Earlier this morning, I wrote about Donald Trump’s vulgar insult toward Senator Ted Cruz (R-TX); for those who missed it, Trump called Cruz a “pussy” for no reason. A couple of hours later, I wrote about New York Times faux-conservative columnist David Brooks worshipful ode to President Obama.
Donald Trump would not exist as a political entity were it not for the high-handed pseudoconservatism of establishment elites like David Brooks.
David Brooks and his philosophical cronies believe that conservatism is entirely attitudinal. That’s why Brooks likes Obama, as he wrote this morning: Obama is genteel, optimistic, caring. He’s a good-hearted, kind man who simply believes a few of the wrong things. In Brooks’ vision, Obama is less of a problem for America than people like Ted Cruz; Brooks says he wouldn’t trust Cruz to run a charity, but he would trust the Obamas to do so. After all, Obama “radiates an ethos of integrity, humanity, good manners and elegance that I’m beginning to miss.”

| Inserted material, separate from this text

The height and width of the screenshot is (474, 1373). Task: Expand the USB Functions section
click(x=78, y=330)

None of this has to do with the serious policies of conservatism. I prefer elegance to vulgarity, but that’s because good taste is worthwhile on its own merits, not because creased pants have anything to do with good tax policy. But Brooks mixes up the two. This is how he described conservatism back in October:
By traditional definitions, conservatism stands for intellectual humility, a belief in steady, incremental change, a preference for reform rather than revolution, a respect for hierarchy, precedence, balance and order, and a tone of voice that is prudent, measured and responsible.

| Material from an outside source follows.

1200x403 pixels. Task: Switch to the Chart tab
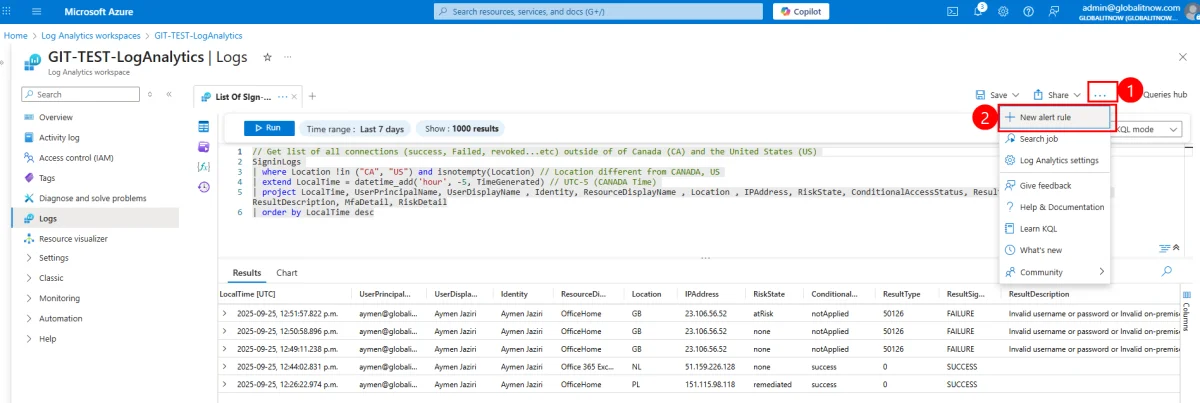(x=287, y=272)
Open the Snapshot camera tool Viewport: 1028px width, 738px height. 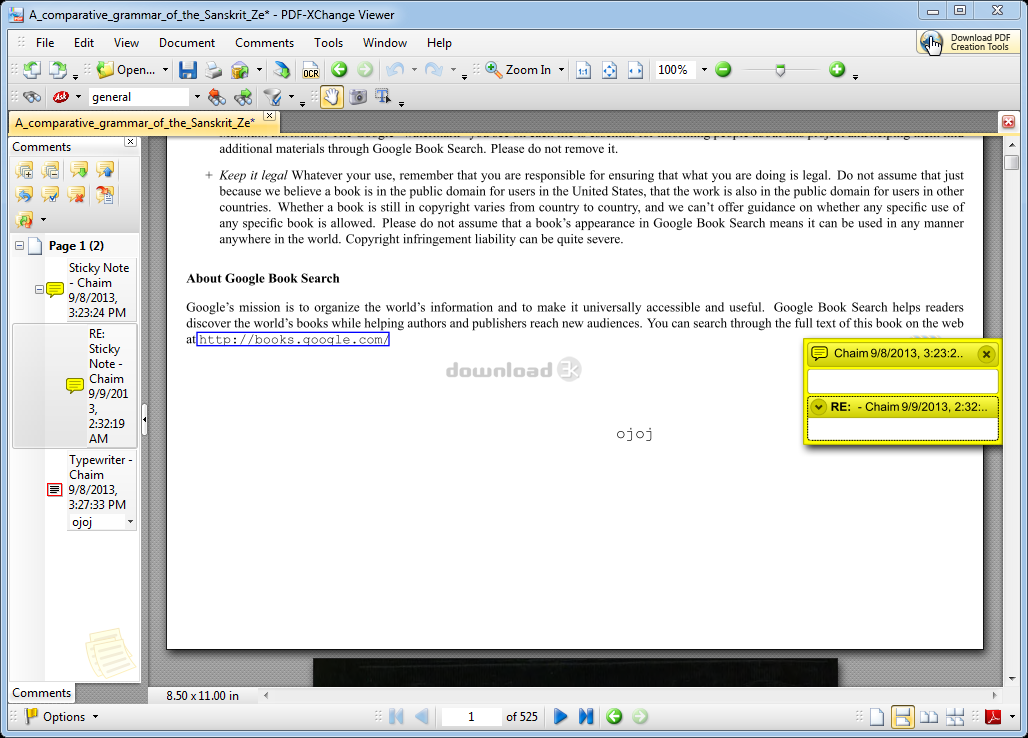pyautogui.click(x=357, y=97)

All of that is tactics; none of it is vision. And it is because so many pseudoconservatives wrongly defined conservatism as gentility that Donald Trump rose among conservatives.
The natural response to Brooks and his ilk, after eight years of unabated leftist transformation – transformation Brooks pooh-poohs as relatively marginal – is “f*** you.” And that’s what many Donald Trump voters are thinking. F*** your civility. F*** your gentility. F*** your creased pants and your ten-dollar words and your cashmere sweaters. Bring in the guy who shouts “f***” and “pussy.” If establishment conservatism is gentility, we’ve had enough of that s***.
There’s one big problem here: neither Brooks nor the reaction to Brooks have anything to do with conservatism. Brooks defined conservatism as something it isn’t; those who react to him for the right reasons are redefining conservatism as something it isn’t, either. Conservative vs. non-conservative isn’t a fight between cabernet and Bud Light. That’s a sort of class fight more natural to Europe. Conservative vs. non-conservative should be a fight about policy. But Brooks and those who think like him destroyed the very concept of conservatism in order to substitute a style that calls it uncouth to serve white wine with beef. And Trump and those who think like him make the same mistake when they substitute a style that values working blue over Constitutionalism.